My Father's heart. I would remember it always.


Days felt like years, as they dragged on at a snail's pace.

When my Father had left England that day, I watched at the docks to look on at the departure. I didn't know if my Father was looking back or not. The ship was distancing itself so far off, it was hard to make out whether someone was standing at the railing of the ship or not. But all I knew was that my Father was on that ship. He left me, I knew, but it didn't discourage me.

Since he left, I had vowed to wait for him.

Everyday, after school, I would go back to the same docks Father left, and sit on the pier and watched the wide opened sea before me, awaiting for any familiar ship to come back to England and return Father. I was just 7-years-old at the time, yet I was mature enough to understand the long, long wait for his arrival back home. It would be the longest wait I had ever made... yet I would remain loyal, sit put, and wait. I think I would wait at the pier for hours, until it was darkening to a twilight's time. When it became too dark out to see, with just a dim light of a dying sun from beyond the ocean, I would get up and head back home.

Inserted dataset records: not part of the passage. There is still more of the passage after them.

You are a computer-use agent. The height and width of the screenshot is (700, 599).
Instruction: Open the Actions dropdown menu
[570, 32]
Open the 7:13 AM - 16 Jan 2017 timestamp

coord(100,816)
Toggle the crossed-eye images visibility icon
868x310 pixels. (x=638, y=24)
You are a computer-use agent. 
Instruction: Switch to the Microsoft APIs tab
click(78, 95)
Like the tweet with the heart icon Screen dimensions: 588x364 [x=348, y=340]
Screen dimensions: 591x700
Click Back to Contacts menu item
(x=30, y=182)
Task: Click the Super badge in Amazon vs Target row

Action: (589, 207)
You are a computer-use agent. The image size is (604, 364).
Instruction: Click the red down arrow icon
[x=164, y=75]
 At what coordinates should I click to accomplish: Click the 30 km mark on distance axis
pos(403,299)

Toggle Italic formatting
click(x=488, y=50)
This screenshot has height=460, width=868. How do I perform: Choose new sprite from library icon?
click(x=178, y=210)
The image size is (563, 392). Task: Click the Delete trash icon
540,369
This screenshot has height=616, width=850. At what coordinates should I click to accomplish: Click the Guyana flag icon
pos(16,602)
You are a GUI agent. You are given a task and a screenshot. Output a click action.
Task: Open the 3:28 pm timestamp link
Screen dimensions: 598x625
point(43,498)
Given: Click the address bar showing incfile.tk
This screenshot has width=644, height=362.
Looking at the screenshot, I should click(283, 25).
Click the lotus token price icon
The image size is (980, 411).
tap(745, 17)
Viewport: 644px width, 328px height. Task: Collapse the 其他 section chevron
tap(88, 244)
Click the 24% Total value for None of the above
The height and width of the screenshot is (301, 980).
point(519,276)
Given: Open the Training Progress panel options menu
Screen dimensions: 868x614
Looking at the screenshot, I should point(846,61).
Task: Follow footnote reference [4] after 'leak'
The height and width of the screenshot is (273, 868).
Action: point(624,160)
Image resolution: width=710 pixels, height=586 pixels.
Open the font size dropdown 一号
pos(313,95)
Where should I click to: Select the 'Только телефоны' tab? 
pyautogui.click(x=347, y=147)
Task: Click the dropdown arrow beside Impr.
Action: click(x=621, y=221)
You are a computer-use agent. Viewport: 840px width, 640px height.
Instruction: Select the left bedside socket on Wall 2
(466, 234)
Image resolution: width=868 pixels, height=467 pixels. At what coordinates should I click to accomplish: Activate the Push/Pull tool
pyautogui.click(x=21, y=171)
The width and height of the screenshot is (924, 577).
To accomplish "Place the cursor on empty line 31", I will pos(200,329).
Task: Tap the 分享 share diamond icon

Home... I had no siblings. I didn't have a Mother, either. Instead, I remained in the chateau Reginald owned. Other Templar men stayed in the massive mansion as well, but I knew to steer clear from their paths. As much as Father did worked alongside these loyal Templar men, he always warned me to stay away from them, if he weren't home to be at my side. I followed his words as if he were still there, and just stayed as a good girl, never bothering and never intruding on their conversations.

But I decided to start something my Father did when he were home. He wrote down all his bottled words into a journal. I would usually see him jotting down his thoughts into a journal, while I would be studying my grammar from school assessment. I was always curious to know what he wrote, but he told me to never snoop on other people's journals. When I became older, he promised to let me read his journal. I nodded to that, I remember.

When I began writing into my new journal I received from school, it felt a little better to write down all my own bottled thoughts. I liked writing, so this was a better way to sharpen my skill on English.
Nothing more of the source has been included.